We conclude that the mediation and neutral evaluation programs as implemented in these districts are not a panacea for perceived problems of cost and delay, but neither do they appear to be detrimental. We have no justification for strong policy recommendations because we found no major effects from them, either positive or negative. The finding that ADR has no significant effect on time or cost is generally consistent with the results of prior empirical research on court-related ADR.
Districts vary in the roles assigned to magistrate judges on civil cases. Virtually all districts' magistrate judges conduct felony preliminary proceedings and try misdemeanor and petty offense cases. In some districts, magistrate judges are also given felony pretrial duties, including motions, pretrial conferences, and evidentiary hearings. Prisoner cases are routinely referred to magistrate judges in many districts for pretrial management and the preparation of reports and recommendations.
With respect to other civil cases, magistrate judges conduct almost all civil pretrial proceedings in some courts, preparing the case for trial before the assigned district judge. In other courts, they are assigned duties in non- prisoner civil cases on a selective basis in accordance with the preferences of the assigning district judge. In addition, magistrate judges conduct jury and nonjury trials and dispose of civil cases with the consent of the litigants. In two of our study districts--CA(S) and NY(E)--magistrate judges actively manage all aspects of the pretrial process, and usually make early attempts to settle cases. This style of case management differs markedly from the traditional approach used in most other districts before CJRA.

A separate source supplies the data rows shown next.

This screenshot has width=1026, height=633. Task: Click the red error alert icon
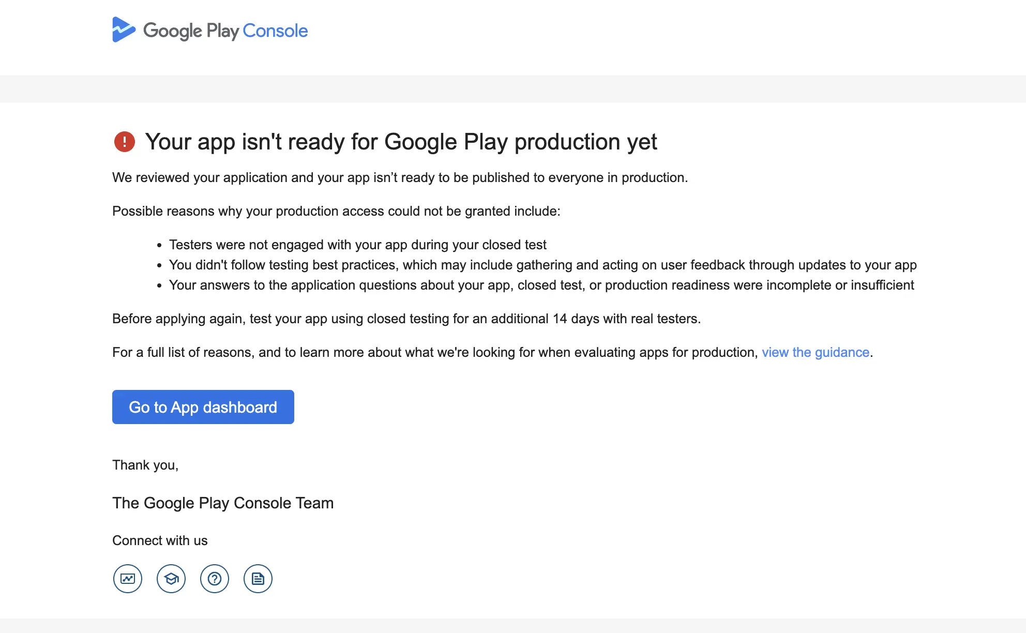point(125,142)
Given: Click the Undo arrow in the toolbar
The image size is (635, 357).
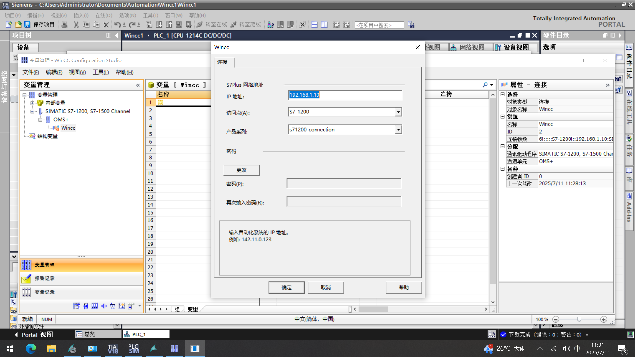Looking at the screenshot, I should click(x=117, y=25).
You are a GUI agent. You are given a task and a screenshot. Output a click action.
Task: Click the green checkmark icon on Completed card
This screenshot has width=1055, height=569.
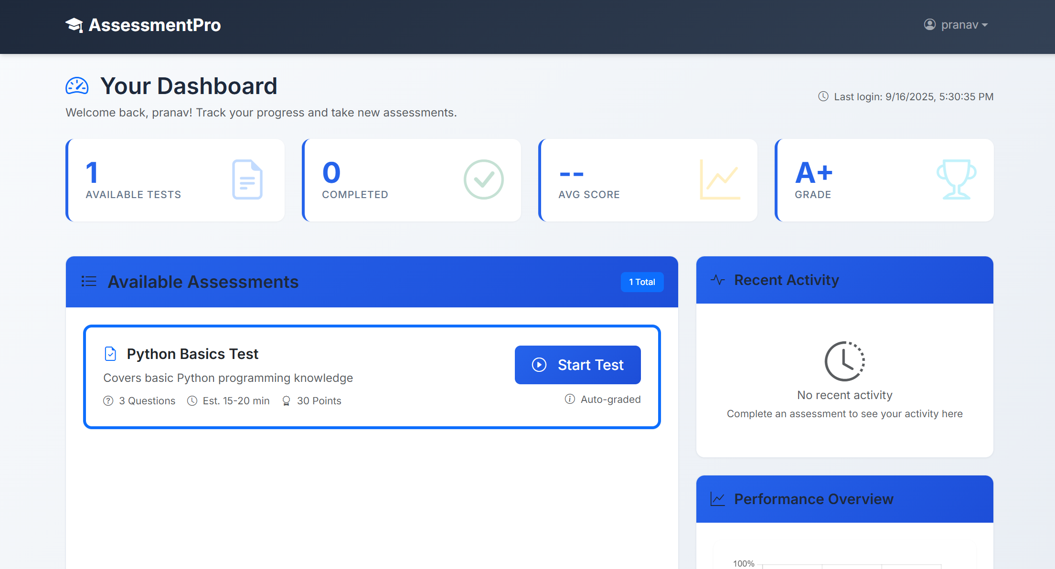[x=484, y=180]
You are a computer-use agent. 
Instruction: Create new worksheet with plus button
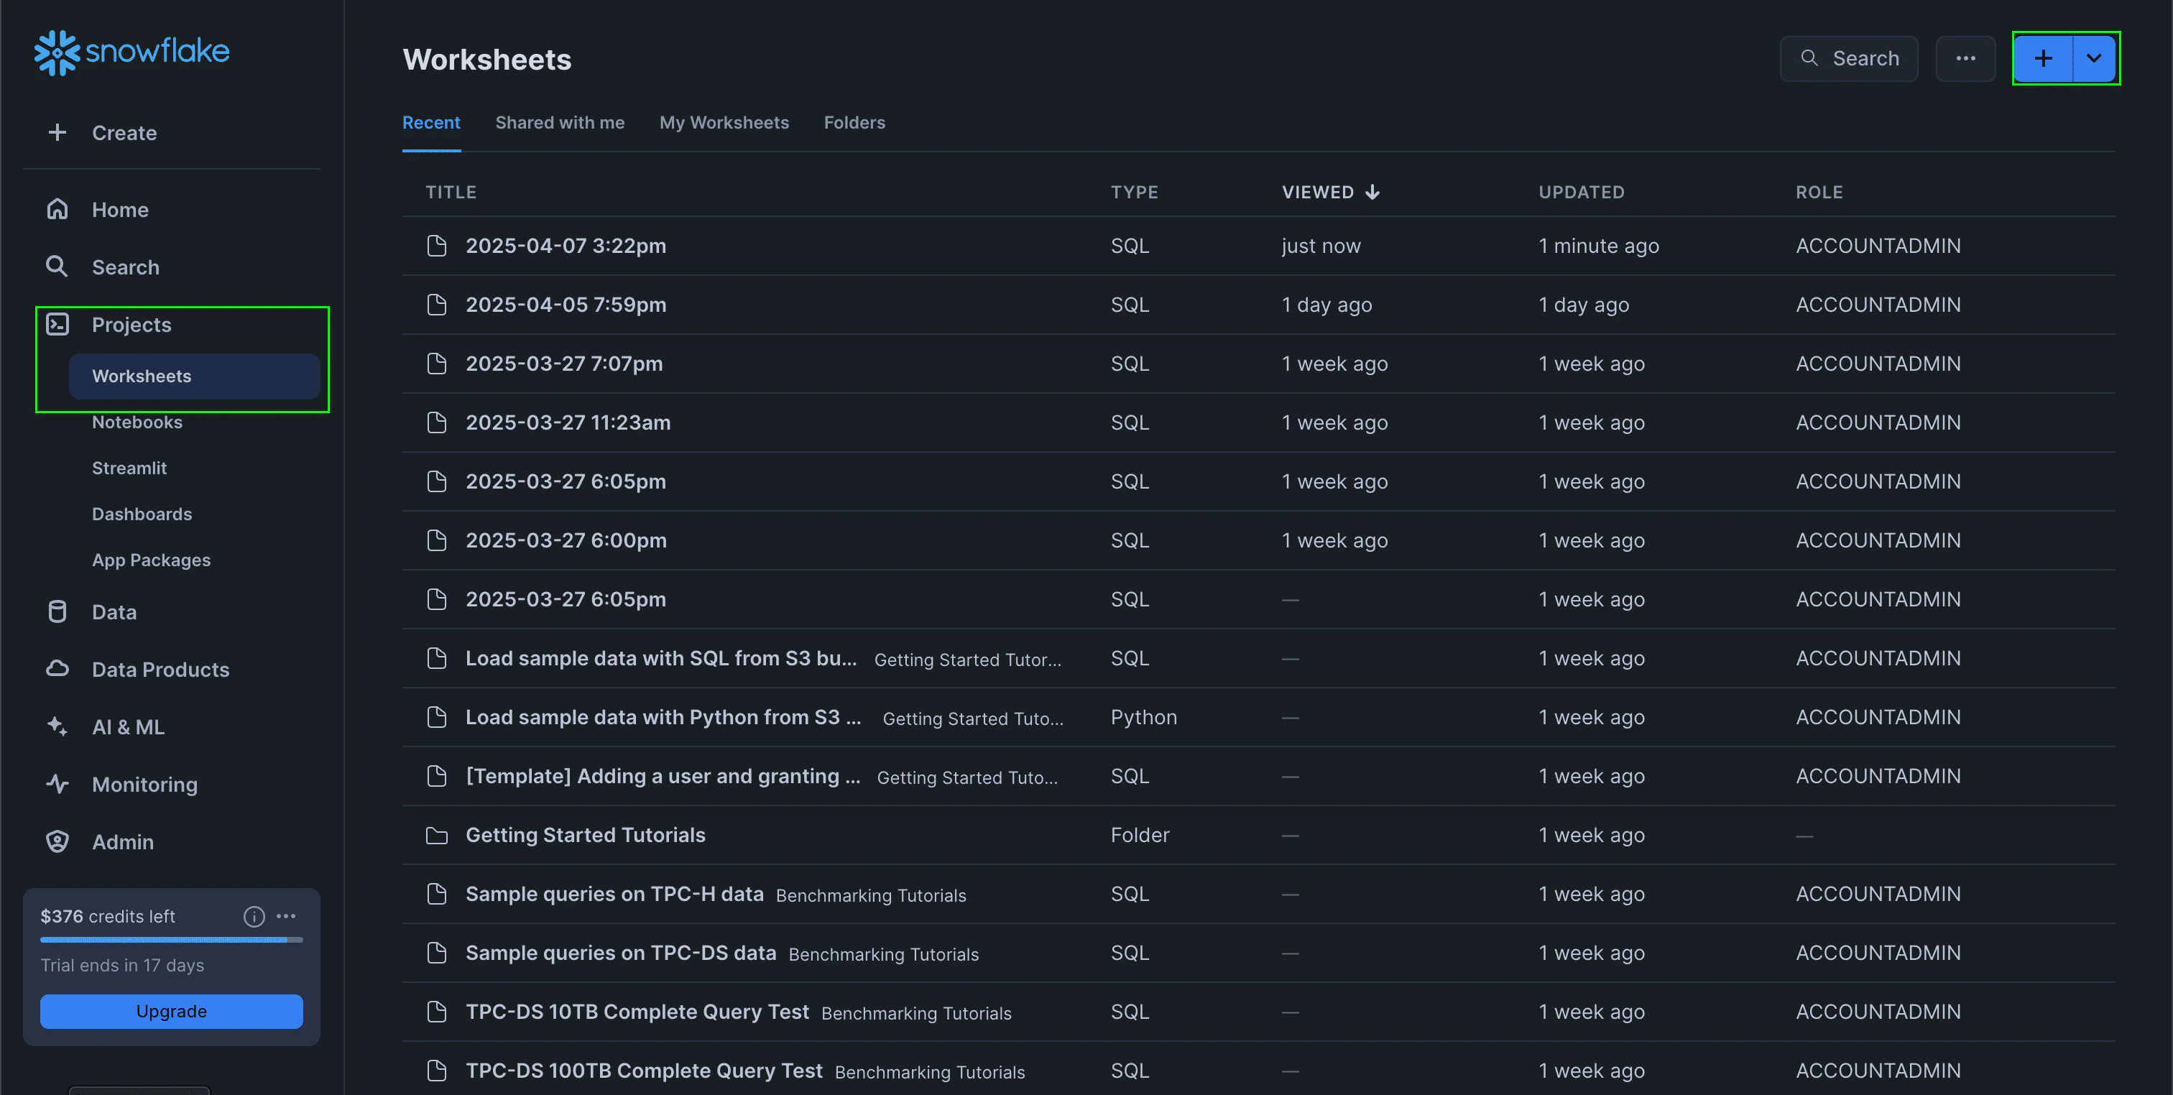[2042, 58]
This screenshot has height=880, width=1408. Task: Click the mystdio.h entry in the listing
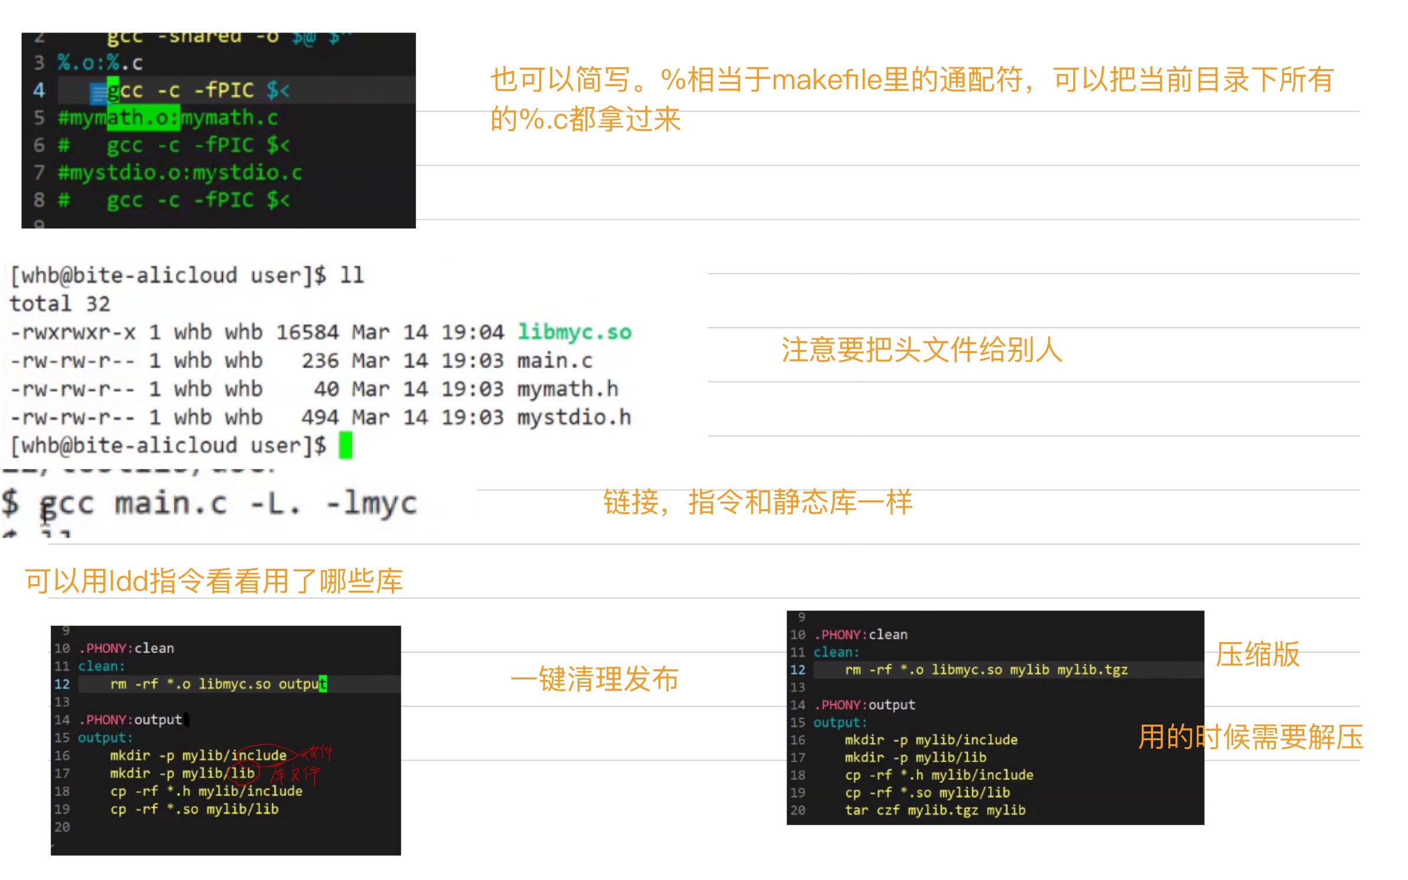[574, 417]
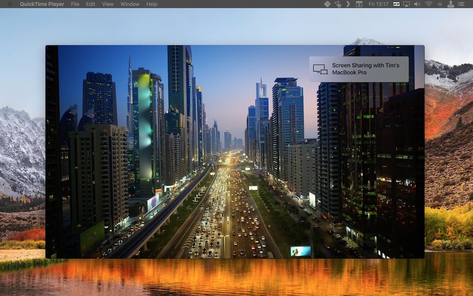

We found that increased magistrate judge activity on civil cases had no significant effect on time to disposition or on lawyer work hours, and no consistently significant effect on attorneys' views of fairness associated with changing the level of magistrate judge activity. This does not mean that what magistrate judges do to manage cases has no significant effect. We believe that districts with higher levels of magistrate judge activity on civil cases are usually using them to conduct pretrial processing that would otherwise be conducted by a district judge. Hence, we believe our statistical findings mean that using magistrate judges instead of district judges to conduct pretrial civil case processing does not significantly affect time to disposition, lawyer work hours, or attorney views of fairness.
In the post-CJRA data, we find that increased magistrate judge activity on civil cases is a strong and statistically significant predictor of greater attorney satisfaction. Our interviews with lawyers suggest they are more satisfied with magistrate judges because they find them more accessible than district judges.
These findings suggest that some magistrate judges may be substituted for district judges on non-dispositive pretrial activities without drawbacks and with an increase in lawyer satisfaction.